━━━━━ DATA RECORDS

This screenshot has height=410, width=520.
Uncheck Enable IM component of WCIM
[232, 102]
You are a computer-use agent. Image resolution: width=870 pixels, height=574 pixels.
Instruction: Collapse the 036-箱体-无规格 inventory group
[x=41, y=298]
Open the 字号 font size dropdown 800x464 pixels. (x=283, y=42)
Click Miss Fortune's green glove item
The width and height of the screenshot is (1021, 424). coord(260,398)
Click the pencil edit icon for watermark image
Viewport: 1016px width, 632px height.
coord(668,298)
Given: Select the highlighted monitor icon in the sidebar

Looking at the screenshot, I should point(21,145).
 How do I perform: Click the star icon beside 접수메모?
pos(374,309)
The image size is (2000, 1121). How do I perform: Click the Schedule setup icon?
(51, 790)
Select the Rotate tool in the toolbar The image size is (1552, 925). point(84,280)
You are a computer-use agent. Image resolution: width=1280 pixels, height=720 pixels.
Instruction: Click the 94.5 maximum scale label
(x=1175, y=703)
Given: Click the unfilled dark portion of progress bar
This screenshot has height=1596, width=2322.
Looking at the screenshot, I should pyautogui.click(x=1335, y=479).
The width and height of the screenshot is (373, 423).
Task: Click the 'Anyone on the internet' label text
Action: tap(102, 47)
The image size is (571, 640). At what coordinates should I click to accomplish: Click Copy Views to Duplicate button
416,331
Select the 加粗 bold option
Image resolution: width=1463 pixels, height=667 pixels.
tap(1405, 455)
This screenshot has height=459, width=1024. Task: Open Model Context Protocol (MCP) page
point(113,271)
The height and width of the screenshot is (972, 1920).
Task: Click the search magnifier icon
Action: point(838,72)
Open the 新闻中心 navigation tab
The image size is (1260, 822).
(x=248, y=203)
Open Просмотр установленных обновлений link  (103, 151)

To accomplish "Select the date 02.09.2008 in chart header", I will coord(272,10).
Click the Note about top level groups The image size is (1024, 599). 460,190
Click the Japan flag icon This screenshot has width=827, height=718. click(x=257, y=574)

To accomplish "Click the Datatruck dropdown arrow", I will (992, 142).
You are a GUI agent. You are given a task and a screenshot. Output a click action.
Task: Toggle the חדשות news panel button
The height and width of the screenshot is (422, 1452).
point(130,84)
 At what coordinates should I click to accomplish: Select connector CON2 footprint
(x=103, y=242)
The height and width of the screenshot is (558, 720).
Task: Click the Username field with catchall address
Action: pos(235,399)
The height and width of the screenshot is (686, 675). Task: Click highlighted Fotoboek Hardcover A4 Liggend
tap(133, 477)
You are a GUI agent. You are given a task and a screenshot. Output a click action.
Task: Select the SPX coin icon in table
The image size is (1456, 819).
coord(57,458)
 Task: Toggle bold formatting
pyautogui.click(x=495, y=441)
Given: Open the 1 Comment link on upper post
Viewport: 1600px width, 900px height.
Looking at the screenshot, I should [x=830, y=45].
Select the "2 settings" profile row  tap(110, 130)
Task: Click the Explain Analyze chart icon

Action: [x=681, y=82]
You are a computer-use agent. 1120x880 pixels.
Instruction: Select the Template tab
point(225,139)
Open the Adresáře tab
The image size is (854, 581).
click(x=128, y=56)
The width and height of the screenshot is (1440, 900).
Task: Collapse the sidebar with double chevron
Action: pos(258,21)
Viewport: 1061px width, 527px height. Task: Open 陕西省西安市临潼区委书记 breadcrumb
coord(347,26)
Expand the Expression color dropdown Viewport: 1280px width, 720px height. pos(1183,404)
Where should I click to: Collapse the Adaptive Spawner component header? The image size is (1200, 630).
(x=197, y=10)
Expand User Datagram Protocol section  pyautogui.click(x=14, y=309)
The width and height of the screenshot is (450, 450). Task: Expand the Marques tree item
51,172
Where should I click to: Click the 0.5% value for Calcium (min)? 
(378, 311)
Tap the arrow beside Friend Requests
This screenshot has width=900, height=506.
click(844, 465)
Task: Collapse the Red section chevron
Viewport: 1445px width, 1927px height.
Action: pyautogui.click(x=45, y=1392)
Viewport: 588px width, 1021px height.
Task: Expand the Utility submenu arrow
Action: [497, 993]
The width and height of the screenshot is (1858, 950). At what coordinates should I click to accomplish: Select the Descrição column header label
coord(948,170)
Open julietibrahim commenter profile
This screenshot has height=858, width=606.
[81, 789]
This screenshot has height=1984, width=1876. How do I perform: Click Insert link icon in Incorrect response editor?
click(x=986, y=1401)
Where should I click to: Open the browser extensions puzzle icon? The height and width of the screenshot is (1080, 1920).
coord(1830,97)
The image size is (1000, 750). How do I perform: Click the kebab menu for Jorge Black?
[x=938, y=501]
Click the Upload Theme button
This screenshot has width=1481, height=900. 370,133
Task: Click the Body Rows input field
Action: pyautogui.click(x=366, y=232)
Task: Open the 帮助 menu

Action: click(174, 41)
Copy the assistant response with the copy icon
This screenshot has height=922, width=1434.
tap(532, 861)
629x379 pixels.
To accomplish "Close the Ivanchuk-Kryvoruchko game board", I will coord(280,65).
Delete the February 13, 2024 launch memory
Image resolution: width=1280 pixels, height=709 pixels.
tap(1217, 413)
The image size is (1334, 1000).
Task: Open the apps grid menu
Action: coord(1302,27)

━━━━━━━━━━

:: TASK TO CARRY OUT ::
Output, as a JSON list of strings with one string per line and blank lines omitted, the lines from the start of the items through the line containing "Action: tap(102, 47)", inclusive.

:: EXPECTED ANSWER ::
[
  "This screenshot has height=410, width=520.",
  "Uncheck Enable IM component of WCIM",
  "[232, 102]",
  "You are a computer-use agent. Image resolution: width=870 pixels, height=574 pixels.",
  "Instruction: Collapse the 036-箱体-无规格 inventory group",
  "[x=41, y=298]",
  "Open the 字号 font size dropdown 800x464 pixels. (x=283, y=42)",
  "Click Miss Fortune's green glove item",
  "The width and height of the screenshot is (1021, 424). coord(260,398)",
  "Click the pencil edit icon for watermark image",
  "Viewport: 1016px width, 632px height.",
  "coord(668,298)",
  "Given: Select the highlighted monitor icon in the sidebar",
  "Looking at the screenshot, I should point(21,145).",
  " How do I perform: Click the star icon beside 접수메모?",
  "pos(374,309)",
  "The image size is (2000, 1121). How do I perform: Click the Schedule setup icon?",
  "(51, 790)",
  "Select the Rotate tool in the toolbar The image size is (1552, 925). point(84,280)",
  "You are a computer-use agent. Image resolution: width=1280 pixels, height=720 pixels.",
  "Instruction: Click the 94.5 maximum scale label",
  "(x=1175, y=703)",
  "Given: Click the unfilled dark portion of progress bar",
  "This screenshot has height=1596, width=2322.",
  "Looking at the screenshot, I should pyautogui.click(x=1335, y=479).",
  "The width and height of the screenshot is (373, 423).",
  "Task: Click the 'Anyone on the internet' label text",
  "Action: tap(102, 47)"
]